The expected value of its outcome can be evaluated as

\[\pi = \sum_{i=1}^{n} p_i \times v_i \qquad(1)\]

Define \(v_i\) & \(p_i\) as numeric vectors v and p

v = c(100,  50, -50,   0)
p = c(0.1, 0.2, 0.3, 0.4)

Compose formula (1) as an expression and assign the result of evaluation to object pi

pi = sum(p * v)

🌻 Originally R was designed as an tool for vector computation. Each pair of elements of p and v are multiplied separately.

Print out the value of pi

pi
[1] 5


2.2 A Simple Program

📋 Now we can use the program to evaluate the expected outcome of any event, as long as we know its \(p_i\) and \(v_i\).

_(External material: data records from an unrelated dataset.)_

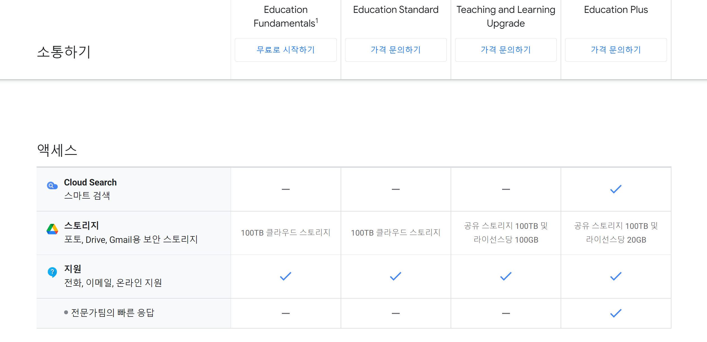Click the Google Drive storage icon
The width and height of the screenshot is (707, 342).
point(52,229)
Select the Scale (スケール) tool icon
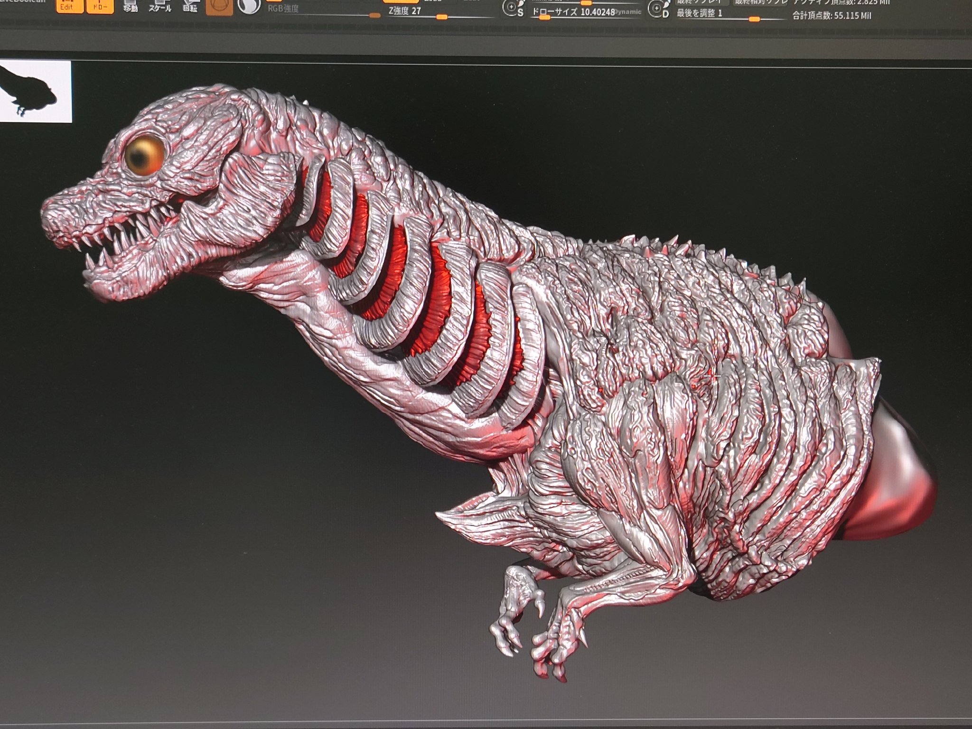Viewport: 972px width, 729px height. point(159,7)
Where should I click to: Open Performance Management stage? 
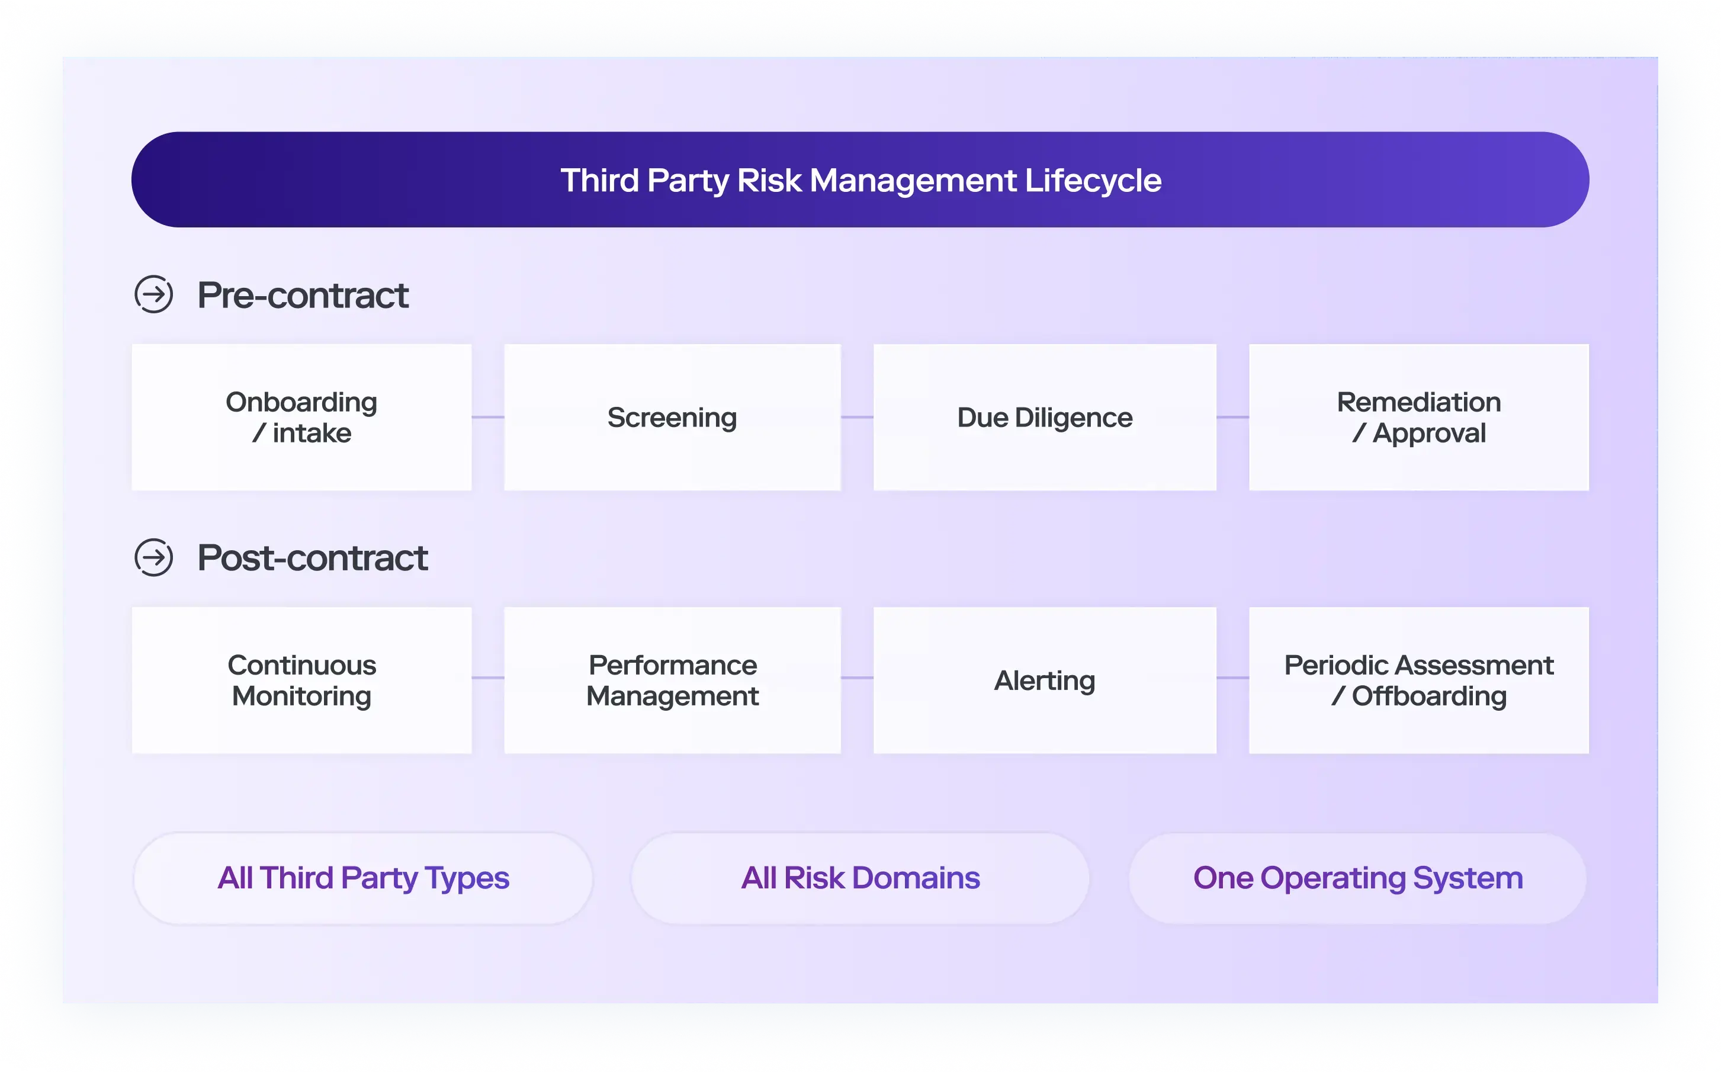coord(672,680)
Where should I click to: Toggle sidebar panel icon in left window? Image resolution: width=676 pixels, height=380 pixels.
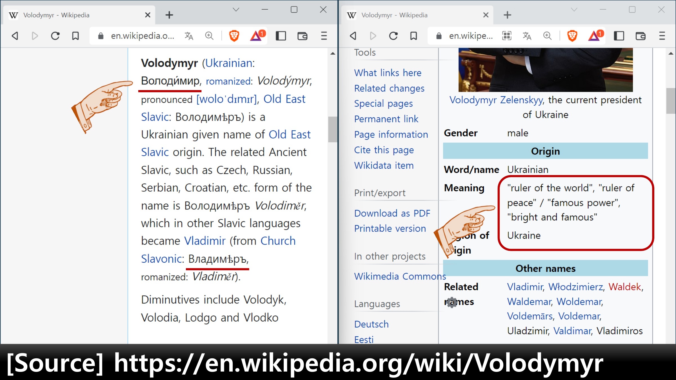pos(281,36)
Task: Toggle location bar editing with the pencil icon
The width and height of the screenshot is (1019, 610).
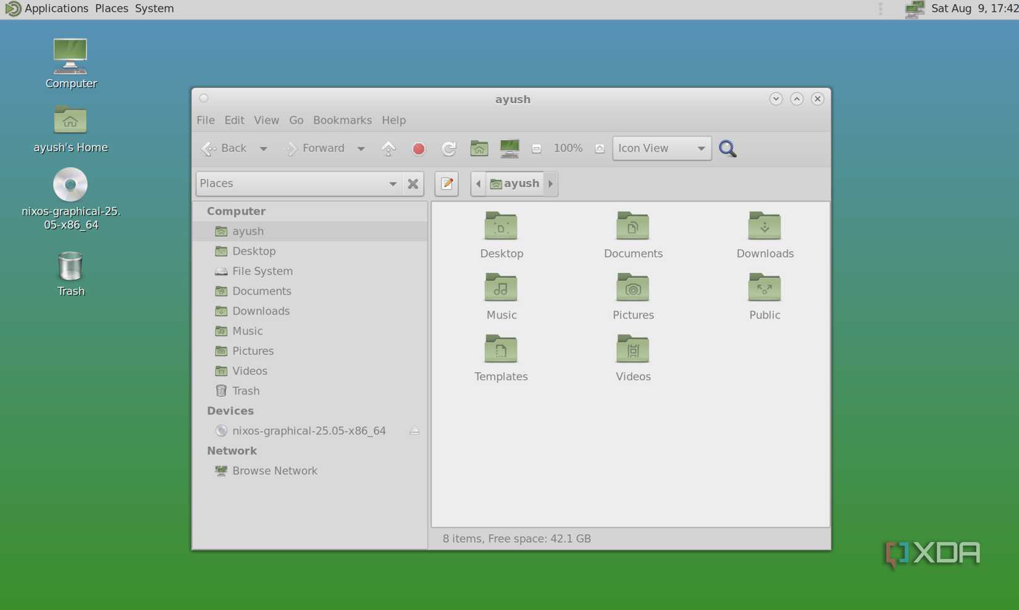Action: tap(447, 183)
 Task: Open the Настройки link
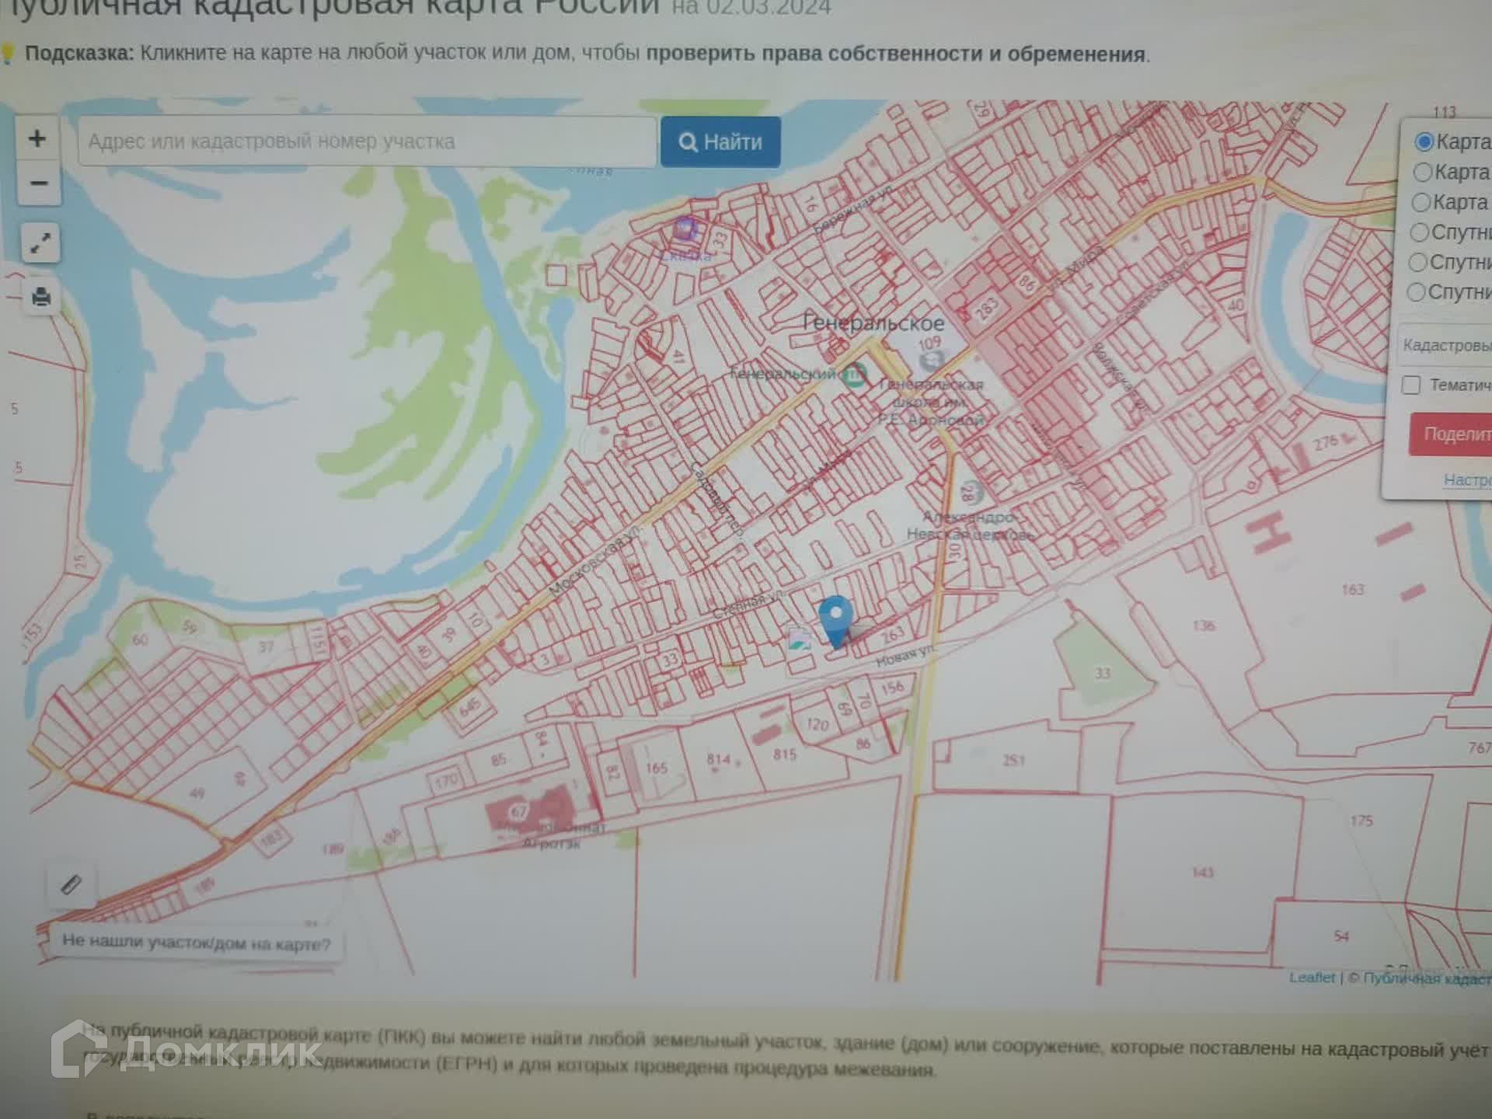pos(1467,479)
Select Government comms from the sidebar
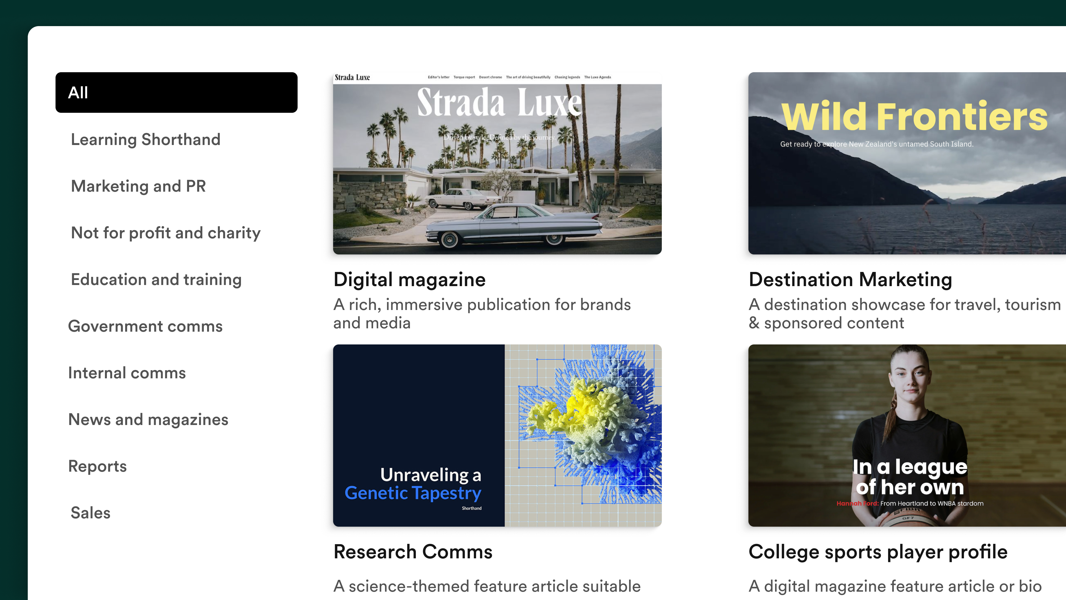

For example …

v = c(-150, 20, 50)
p = c(0.3, 0.3, 0.4)
sum(p * v)
[1] -19


2.3 A Longer Program

📋 If we have a list of events, we can specify the event in a list object

cases = list(
  case1 = data.frame(v = c(100, 50, -50, 0), p=c(0.1, 0.2, 0.3, 0.4)),
  case2 = data.frame(v = c(-100, 50, 50), p=c(0.5, 0.4, 0.1)),
  case3 = data.frame(v = c(50, -150), p=c(0.6, 0.4)),
  case4 = data.frame(v = c(-100, -50, 0, 200), p=c(0.2, 0.2, 0.3, 0.3)),
  case5 = data.frame(v = c(-70, 50, 80), p=c(0.1, 0.5, 0.4)),
  case6 = data.frame(v = c(50, -150), p=c(0.4, 0.6))
  )

Then, we can evaluate and compare their expected outcomes in a few lines of code.

par(cex=0.75)
sapply(cases, function(cs) sum(cs$p * cs$v) ) %>% sort %>% 
  barplot(main="Expected Outcomes")
abline(h=seq(-80,40,20),lty=3)